It’s been over a week now, probably closer to two, that I’ve had a dark cloud over my head following me around. It often comes with a knot in my stomach that aches like I’ve swallowed a bag full of marbles. Do you know that feeling?
That’s what my depression feels like. Actually, the dark cloud feeling is the depression for me and the marbles in my gut is my anxiety. On the worst of the depression days I tend to do absolutely nothing productive and call those my “I just don’t give a shit days”. Can you relate? <grin> It’s physically painful just to try and process a train of thought, never mind the emotional drain that leaves me ready to burst into tears.

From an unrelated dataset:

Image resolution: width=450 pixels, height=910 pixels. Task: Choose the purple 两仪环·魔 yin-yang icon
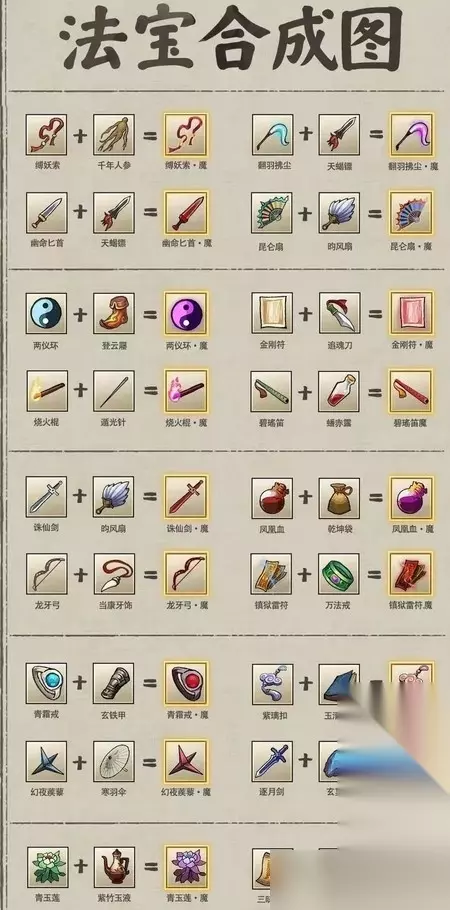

I generally only lose about 1 or 2 days a month to the dark cloud but it’s taking it’s own sweet time to dissipate this time. And does it make any sense at all that I’m depressed after having reached a 50-lb weight loss? NOOOOO!!!! But of course depression doesn’t always make sense, sometimes I can find the trigger, other times there doesn’t seem to be one.
And this level of depression is very typical of what’s always driven me off my wellness path in the past. All the cards on the table? It totally has this time around too. After a whole month without a cigarette, I bought a package this weekend. And I hit a drive-through at least 5 times this week!
I’ll be ramping up the walking again this week (got rained out a few times last week) and will try to use the walking to disarm my anxiety, and get rid of the marbles.
They say that about 10% of the population lives with depression and anxiety. Me? I think it’s way higher than that, especially considering these conditions are very hereditary.
What about you? Do you have any mental health issues that you have to manage on top of your MS?